1984  Sept. 28  Order entered dismissing Petition for Appointment
                of guardian of the estate.
1984  Oct.   9  Exceptions to adjudication entered.
1984  Oct.  10  Transcript of Notes of Testimony filed. Hearing
                held Sept. 28, 1984.
1984  Oct.  30  Notice of appeal filed.
1984  Nov.   8  Order entered deferring argument until resolution
                of the appeal.

It is apparent that this appeal is interlocutory. Before argument could be scheduled on the exceptions, appellant perfected an appeal to our court. As the lower court notes in its opinion of February 4, 1985, it "considered that the appeal had the effect of rendering this court `no longer (able) to proceed further in the matter,'" citing Pa.R.A.P. 1701(a). Lower ct. op. at 1. The lower court goes on to recognize the interlocutory nature of this appeal, as should we. From the state of the record, the appeal should have *425 been stayed pending argument on the exceptions. See Pa.R.A.P. 1701(b)(6). However, it was not, and at this stage, we must quash and remand for argument on the outstanding exceptions.

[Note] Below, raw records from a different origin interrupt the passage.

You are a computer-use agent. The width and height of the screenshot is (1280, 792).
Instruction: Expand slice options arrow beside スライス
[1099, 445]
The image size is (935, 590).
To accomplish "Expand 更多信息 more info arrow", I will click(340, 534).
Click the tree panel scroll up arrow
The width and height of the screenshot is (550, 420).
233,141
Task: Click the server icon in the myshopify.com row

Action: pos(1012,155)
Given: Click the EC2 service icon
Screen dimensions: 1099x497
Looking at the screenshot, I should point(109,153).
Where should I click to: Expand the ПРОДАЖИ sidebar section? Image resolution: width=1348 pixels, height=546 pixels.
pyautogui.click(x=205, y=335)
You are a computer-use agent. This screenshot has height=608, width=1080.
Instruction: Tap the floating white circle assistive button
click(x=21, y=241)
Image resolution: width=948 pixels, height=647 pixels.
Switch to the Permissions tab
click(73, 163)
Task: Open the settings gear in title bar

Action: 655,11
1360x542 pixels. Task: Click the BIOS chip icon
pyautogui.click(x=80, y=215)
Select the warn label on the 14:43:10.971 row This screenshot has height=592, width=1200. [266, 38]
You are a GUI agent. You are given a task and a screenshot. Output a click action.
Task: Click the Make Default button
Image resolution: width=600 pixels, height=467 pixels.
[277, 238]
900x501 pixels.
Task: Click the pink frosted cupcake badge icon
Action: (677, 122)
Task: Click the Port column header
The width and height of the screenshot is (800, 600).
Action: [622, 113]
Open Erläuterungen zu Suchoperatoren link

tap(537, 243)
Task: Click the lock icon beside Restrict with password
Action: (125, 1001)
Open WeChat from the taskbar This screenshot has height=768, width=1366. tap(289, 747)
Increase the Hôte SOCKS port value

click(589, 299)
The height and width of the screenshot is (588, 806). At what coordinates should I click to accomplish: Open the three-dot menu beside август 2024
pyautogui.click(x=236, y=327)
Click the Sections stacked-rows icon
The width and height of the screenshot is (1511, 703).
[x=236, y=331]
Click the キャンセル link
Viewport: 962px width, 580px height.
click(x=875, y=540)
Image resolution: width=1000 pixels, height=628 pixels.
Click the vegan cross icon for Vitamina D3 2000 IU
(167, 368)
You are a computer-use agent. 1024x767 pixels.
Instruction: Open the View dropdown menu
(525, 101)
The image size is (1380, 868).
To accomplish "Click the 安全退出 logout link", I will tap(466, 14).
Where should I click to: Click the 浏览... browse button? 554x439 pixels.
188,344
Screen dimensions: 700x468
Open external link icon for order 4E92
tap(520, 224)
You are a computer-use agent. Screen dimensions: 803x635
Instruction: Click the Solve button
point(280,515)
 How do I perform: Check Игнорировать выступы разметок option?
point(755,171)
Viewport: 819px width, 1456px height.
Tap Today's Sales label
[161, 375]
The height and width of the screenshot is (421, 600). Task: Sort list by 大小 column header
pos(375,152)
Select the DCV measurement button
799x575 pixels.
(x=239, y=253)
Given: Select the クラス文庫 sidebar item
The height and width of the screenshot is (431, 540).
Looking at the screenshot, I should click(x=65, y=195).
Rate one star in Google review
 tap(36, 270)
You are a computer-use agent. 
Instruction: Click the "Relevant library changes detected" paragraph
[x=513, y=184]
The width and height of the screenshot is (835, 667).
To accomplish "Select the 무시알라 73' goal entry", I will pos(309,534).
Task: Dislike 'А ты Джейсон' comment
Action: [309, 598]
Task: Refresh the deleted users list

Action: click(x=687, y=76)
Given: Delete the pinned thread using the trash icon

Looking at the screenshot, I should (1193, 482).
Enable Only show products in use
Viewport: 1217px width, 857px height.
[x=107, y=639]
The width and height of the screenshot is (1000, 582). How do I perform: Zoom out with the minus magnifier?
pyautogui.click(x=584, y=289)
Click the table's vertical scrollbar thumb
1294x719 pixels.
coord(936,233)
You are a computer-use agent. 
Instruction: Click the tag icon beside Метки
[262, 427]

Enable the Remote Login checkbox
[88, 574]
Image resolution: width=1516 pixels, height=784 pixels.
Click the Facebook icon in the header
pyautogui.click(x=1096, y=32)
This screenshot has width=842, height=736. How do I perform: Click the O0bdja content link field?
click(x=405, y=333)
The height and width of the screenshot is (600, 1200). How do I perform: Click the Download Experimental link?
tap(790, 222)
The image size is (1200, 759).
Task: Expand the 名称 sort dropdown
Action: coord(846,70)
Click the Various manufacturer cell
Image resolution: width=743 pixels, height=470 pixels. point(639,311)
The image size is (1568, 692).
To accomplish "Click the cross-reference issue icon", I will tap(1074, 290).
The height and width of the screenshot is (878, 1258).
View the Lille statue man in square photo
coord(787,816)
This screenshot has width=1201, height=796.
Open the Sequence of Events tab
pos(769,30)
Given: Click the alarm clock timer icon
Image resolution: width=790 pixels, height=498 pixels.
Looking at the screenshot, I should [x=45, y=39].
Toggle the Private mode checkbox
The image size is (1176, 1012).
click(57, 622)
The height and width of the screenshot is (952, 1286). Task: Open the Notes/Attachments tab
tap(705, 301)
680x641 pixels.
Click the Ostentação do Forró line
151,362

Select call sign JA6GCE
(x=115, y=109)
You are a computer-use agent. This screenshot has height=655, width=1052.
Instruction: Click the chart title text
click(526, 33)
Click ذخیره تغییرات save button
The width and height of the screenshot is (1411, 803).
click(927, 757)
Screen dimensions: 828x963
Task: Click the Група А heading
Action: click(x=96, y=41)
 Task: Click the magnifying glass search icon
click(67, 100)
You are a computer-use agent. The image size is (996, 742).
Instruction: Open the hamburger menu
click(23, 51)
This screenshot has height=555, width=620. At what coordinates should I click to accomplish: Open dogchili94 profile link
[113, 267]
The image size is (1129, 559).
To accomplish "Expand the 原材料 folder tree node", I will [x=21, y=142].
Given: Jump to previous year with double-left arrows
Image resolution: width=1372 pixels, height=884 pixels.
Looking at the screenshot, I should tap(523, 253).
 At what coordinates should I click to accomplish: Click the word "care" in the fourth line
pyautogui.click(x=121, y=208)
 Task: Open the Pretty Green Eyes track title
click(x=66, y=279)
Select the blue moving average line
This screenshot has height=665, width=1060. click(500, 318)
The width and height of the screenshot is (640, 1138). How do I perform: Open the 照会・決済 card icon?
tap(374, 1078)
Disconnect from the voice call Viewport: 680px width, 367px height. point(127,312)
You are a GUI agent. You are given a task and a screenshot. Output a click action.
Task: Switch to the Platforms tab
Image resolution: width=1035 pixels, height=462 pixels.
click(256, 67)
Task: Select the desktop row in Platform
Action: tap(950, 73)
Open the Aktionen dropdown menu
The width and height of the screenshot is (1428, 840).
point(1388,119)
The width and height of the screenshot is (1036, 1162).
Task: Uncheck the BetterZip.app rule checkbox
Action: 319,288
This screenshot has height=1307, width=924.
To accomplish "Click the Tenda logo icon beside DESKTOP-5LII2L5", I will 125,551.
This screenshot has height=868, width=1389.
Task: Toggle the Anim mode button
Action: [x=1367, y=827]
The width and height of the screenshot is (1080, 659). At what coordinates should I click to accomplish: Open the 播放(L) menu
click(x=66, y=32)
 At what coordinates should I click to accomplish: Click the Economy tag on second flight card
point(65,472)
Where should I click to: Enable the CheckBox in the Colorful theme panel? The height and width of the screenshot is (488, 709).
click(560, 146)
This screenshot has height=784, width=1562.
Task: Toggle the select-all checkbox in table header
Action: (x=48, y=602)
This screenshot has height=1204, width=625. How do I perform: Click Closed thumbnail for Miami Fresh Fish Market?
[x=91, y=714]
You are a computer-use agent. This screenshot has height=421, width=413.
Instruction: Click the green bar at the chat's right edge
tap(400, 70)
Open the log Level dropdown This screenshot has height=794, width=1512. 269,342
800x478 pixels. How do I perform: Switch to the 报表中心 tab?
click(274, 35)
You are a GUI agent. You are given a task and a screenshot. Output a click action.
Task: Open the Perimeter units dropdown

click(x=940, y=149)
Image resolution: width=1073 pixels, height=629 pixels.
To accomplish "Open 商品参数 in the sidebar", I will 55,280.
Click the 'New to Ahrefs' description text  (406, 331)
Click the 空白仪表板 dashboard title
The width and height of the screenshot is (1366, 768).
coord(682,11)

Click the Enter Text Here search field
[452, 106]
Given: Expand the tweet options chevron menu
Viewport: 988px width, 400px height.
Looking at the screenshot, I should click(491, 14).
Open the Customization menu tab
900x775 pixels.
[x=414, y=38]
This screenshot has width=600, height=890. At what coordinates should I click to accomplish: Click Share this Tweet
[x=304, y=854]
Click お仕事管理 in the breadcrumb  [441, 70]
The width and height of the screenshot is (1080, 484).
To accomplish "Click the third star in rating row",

The opportunity to resolve disputes under Pa.R.C.P. 227 and 227.1 is an essential aspect of the appellate process designed to effect the resolution of controversies, if possible, before they reach this court, and to clarify the issues on appeal. Since this appeal was taken before the exceptions were decided by the trial court, the order, on its face, is interlocutory. Kaiser v. 191 Presidential Corp., 308 Pa.Super. 301, 454 A.2d 141 (1982). Where an appeal has been filed from an interlocutory and nonappealable order, we are required to quash that appeal, having no jurisdiction to entertain it. Commonwealth ex rel. Nixon v. Nixon, 312 Pa.Super. 313, 458 A.2d 976 (1983). See also Board of School Directors v. Kassab, 69 Pa.Commw. 65, 450 A.2d 282 (1982) (no appeal will lie from decision of trial judge sitting without jury unless exceptions to decision are filed and disposed of by court below); Pennsylvania Orphans' Court Rule 7.1; Montgomery County Orphans' Court Rule 7.1 B.

Appeal quashed. Case remanded to the lower court for proceedings not inconsistent with the opinion. Jurisdiction is relinquished.